### Texto fornecido
A actual campanha da Associação de
Mulheres contra a Violência faz mais do que recordar que "no último ano
morreram 37 mulheres vítimas de violência doméstica". Cria um ângulo de
abordagem que obriga o observador a imaginar uma narrativa terrível em
que ele mesmo participa.
Na imagem do anúncio de imprensa e internet, um casal jovem
beija-se e abraça-se junto ao automóvel; o fundo está desfocado, como
se não houvesse mais nada para eles senão aquele momento feliz. Eles, o
carro e o fundo estão salpicados de chuva, acentuando a libertação
instantânea do mundo e a concentração no carpe diem, ao mesmo tempo que o
símbolo da água sugere o erotismo e o sexo.
Mas o
slogan, por cima do casal, conta o resto da estória, confrontando a
realidade visível e a realidade escondida depois, portas adentro: "O
primeiro murro". É como um título de filme, remetendo por
intertextualidade para o filme "O Primeiro Beijo", a frase feita que se
repete infinitamente nos media, na ficção, na vida das pessoas. O
grafismo de "o primeiro murro", com corações e curvas angélicas,
acrescenta ironia ao contraste com a imagem. Portanto, vê-se o primeiro
beijo e lê-se o primeiro murro. A frase seguinte reitera e avança mais
uma pista para a narrativa invisível: "Esquecer a primeira agressão é
tão difícil como esquecer o primeiro beijo."
A
versão em vídeo do reclame é mais explícita, ou compreensível, mostrando
o primeiro beijo enquanto o som dá a ouvir uma, ou a primeira agressão.
Em qualquer caso, a construção da narrativa fica a cargo da
observadora: a relação começou como qualquer outra, lírica, amorosa,
intensa; depois, dentro de casa, veio o primeiro murro e instalou-se a
violência do homem sobre a mulher, que esta vai sofrendo em silêncio; se
o primeiro murro não se esquece, vêm depois o segundo, o terceiro, o
quarto, como se fosse a normalidade da relação. Por isso o texto
acrescenta que "muitas mais [mulheres] continuam ao lado dos
agressores", fornece os contactos e pede donativos para apoio à "defesa
dos direitos da mulheres".

### Conjunto de registos
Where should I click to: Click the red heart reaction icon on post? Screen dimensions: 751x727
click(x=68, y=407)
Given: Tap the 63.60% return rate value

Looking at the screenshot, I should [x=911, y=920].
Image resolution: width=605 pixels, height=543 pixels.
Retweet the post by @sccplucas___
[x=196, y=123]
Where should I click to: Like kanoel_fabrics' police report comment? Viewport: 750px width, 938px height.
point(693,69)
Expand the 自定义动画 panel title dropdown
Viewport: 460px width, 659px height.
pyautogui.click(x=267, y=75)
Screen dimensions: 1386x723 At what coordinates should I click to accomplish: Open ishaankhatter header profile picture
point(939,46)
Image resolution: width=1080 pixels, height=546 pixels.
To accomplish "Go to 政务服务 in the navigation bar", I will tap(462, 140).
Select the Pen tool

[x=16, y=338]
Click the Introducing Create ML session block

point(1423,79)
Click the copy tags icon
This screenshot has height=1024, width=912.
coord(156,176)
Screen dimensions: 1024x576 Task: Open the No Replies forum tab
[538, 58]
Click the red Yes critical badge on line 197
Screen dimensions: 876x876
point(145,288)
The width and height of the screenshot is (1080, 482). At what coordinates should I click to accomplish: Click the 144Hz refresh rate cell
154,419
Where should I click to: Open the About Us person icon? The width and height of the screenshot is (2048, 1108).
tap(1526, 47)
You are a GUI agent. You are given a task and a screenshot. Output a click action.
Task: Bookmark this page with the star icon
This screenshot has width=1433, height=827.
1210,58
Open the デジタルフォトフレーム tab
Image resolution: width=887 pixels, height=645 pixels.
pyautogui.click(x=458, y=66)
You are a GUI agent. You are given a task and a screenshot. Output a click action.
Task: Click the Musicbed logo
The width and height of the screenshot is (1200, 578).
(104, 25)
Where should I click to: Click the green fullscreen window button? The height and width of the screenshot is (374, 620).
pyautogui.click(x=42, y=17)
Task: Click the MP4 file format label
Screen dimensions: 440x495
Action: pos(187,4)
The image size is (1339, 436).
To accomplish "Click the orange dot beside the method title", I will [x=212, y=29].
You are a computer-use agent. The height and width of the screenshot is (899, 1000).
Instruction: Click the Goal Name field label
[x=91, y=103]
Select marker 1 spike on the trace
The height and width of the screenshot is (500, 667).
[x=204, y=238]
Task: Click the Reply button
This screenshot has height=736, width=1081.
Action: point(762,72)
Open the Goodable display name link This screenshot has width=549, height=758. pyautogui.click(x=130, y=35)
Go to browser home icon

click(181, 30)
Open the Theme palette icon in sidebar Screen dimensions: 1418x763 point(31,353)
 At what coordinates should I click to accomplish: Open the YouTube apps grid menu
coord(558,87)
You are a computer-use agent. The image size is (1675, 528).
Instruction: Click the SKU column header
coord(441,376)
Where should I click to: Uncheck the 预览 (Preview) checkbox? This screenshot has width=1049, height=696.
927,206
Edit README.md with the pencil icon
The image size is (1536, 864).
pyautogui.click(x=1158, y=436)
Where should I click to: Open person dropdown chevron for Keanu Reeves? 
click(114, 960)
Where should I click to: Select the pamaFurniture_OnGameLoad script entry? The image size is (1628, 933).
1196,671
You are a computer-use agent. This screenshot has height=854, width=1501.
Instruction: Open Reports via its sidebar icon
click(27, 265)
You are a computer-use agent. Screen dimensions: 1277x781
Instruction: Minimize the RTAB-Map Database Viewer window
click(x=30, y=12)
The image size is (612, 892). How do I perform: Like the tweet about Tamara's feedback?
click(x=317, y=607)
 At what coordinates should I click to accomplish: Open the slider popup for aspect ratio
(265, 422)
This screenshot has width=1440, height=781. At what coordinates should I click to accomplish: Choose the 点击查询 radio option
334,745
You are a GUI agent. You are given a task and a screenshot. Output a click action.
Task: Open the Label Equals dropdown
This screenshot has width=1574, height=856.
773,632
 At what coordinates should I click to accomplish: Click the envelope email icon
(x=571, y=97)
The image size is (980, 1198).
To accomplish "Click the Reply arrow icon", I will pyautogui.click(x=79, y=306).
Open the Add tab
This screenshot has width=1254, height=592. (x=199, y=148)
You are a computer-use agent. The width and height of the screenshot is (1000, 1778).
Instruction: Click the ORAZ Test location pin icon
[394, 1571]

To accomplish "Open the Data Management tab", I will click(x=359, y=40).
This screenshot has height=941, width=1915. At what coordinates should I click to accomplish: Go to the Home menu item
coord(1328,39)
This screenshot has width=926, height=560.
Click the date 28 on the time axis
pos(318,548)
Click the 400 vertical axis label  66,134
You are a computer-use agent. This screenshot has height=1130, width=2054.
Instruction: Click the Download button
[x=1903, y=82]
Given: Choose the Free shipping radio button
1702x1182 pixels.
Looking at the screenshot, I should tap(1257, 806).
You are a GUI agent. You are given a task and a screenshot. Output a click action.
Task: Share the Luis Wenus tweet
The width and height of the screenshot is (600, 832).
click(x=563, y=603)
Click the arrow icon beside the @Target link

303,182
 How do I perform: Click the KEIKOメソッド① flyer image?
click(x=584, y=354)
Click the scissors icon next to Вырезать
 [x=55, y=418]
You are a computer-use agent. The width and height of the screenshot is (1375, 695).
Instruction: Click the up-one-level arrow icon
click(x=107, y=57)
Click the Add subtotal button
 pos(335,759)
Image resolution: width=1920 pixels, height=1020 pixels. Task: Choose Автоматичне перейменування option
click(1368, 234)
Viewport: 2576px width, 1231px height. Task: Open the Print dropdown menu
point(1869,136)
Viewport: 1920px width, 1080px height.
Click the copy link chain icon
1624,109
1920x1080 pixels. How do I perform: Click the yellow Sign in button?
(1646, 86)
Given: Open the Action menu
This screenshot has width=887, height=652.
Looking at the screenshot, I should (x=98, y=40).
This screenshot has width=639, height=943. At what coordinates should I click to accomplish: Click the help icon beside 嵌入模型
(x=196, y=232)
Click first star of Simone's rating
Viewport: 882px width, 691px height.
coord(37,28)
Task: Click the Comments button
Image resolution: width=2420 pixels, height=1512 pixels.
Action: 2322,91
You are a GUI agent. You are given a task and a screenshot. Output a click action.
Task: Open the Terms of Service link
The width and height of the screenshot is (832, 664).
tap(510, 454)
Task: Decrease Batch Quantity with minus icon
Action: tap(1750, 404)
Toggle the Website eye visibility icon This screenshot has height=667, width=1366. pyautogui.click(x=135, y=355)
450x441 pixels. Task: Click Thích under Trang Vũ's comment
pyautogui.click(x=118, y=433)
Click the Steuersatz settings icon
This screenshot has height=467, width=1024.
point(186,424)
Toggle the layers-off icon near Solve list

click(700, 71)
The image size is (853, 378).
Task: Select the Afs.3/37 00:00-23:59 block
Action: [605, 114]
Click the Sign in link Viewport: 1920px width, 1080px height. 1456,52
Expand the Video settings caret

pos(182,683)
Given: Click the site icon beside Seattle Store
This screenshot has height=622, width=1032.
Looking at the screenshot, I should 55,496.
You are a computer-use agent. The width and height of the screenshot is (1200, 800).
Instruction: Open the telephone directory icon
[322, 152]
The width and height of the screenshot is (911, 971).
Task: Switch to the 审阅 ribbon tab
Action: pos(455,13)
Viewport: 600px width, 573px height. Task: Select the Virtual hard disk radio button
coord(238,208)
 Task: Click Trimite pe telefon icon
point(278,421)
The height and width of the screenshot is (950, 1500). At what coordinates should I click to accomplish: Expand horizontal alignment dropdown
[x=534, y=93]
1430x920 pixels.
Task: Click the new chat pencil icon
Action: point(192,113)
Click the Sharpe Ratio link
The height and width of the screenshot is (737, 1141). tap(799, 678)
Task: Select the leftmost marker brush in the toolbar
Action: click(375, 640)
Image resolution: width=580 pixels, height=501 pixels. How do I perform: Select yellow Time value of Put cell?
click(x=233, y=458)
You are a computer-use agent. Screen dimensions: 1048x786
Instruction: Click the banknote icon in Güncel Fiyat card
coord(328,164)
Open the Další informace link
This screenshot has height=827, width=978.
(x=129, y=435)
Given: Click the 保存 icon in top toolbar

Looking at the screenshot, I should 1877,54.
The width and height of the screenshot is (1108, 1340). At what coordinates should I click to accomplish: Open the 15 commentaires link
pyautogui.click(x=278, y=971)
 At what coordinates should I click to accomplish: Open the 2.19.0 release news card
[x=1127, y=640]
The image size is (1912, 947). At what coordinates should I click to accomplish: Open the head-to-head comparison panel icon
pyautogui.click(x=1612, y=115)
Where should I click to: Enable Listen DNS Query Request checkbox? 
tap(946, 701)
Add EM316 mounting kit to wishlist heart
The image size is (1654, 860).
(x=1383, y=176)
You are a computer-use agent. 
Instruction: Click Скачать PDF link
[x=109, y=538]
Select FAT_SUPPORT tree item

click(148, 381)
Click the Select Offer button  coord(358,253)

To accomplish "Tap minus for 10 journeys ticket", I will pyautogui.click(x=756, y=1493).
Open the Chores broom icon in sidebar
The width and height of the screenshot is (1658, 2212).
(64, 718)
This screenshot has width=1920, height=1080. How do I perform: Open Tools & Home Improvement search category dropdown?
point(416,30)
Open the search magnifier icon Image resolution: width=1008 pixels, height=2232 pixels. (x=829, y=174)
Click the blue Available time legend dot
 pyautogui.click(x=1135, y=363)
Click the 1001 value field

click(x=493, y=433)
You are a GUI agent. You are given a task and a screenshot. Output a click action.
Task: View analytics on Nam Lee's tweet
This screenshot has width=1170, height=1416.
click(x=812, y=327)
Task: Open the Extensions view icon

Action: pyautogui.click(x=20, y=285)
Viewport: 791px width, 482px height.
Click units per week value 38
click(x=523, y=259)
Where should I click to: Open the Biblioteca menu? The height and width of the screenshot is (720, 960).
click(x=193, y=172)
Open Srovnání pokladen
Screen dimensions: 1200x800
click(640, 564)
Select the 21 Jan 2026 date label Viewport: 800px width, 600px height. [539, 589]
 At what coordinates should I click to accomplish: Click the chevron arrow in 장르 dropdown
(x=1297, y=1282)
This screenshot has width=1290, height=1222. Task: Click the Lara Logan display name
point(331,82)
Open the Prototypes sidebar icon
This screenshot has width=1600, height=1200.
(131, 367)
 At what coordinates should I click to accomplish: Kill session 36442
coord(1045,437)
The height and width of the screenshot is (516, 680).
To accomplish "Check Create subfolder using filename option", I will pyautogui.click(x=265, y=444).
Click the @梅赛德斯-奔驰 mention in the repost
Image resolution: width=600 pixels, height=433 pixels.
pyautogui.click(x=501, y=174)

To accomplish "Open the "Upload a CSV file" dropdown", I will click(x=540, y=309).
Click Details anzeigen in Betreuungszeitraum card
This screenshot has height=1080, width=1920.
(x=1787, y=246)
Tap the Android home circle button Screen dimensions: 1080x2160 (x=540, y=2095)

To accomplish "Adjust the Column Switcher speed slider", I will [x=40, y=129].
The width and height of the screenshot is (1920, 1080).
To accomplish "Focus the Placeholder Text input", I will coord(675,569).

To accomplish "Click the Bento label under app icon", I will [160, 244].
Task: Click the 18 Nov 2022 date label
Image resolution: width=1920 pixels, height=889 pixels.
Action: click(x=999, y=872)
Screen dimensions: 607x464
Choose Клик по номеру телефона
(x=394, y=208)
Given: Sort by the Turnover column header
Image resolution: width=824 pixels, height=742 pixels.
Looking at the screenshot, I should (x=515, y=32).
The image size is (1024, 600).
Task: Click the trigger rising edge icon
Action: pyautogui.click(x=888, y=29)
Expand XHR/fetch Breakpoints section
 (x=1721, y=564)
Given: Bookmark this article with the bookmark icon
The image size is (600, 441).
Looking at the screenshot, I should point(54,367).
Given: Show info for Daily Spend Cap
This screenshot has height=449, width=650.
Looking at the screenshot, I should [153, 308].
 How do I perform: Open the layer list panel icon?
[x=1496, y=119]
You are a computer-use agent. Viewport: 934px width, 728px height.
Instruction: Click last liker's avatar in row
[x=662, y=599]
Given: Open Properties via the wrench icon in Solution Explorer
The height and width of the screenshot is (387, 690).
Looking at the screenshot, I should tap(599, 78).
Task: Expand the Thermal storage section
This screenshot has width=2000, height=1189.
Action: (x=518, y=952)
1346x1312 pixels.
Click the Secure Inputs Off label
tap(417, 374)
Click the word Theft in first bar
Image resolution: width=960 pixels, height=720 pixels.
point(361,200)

### Instrução 1
Cite, do texto sobre a campanha contra a violência doméstica, o trecho que começa em "A actual campanha" e vai até "ele mesmo participa.", inclusive.
### Instrução 2
Prolongue o texto sobre a campanha contra a violência doméstica a partir da última frase apresentada.

### Resultado da tarefa 1
A actual campanha da Associação de
Mulheres contra a Violência faz mais do que recordar que "no último ano
morreram 37 mulheres vítimas de violência doméstica". Cria um ângulo de
abordagem que obriga o observador a imaginar uma narrativa terrível em
que ele mesmo participa.

### Resultado da tarefa 2
Quer no felicíssimo
título, quer na apresentação paralela dos dois momentos da narrativa —
primeiro o amor, depois a violência — os anúncios da AMCV conseguem
ainda estar próximo do que se imagina a realidade da situação retratada,
dado que a violência só parece explicável pela existência de um momento
anterior de amizade, amor e erotismo. Surgindo na sequência desse
período, a violência, tantas vezes coexistindo com situações de
relacionamento pacífico, mas também de coacção psicológica, torna-se um
inferno de que, imagina-se, é difícil as vítimas saírem, como fica
igualmente implícito na narrativa desta campanha.
É
fácil sentirmos empatia, não só com as vítimas, como também com os
anúncios de instâncias de solidariedade. Em dois júris de prémios de
publicidade em que participei, os responsáveis pelo certame pediram aos
jurados para apreciarem este tipo de anúncios apenas pelas suas
qualidades comunicativas, sem se deixarem levar pela bondade da causa (o
que mesmo assim aconteceu). E, na verdade, nem sempre acontece a
publicidade de causas ter qualidade comunicativa, como nalguns anúncios
que já aqui analisei.
Não é o caso desta campanha,
com muita qualidade, que não se destina tanto às vítimas da violência
doméstica, mas primeiramente ao público que é convidado a apoiar a AMCV
com donativos. A imagem do "primeiro beijo" atinge toda a gente,
permitindo a identificação com a terrível hipótese da narrativa do
"primeiro murro". O observador e a observadora, que recordarão o seu
primeiro beijo, facilmente se colocam na posição do agressor ou da
vítima: e se fosse eu?
Estão de parabéns os publicitários e os media que oferecem o seu espaço para a divulgação destes anúncios.
IN "JORNAL DE NEGÓCIOS"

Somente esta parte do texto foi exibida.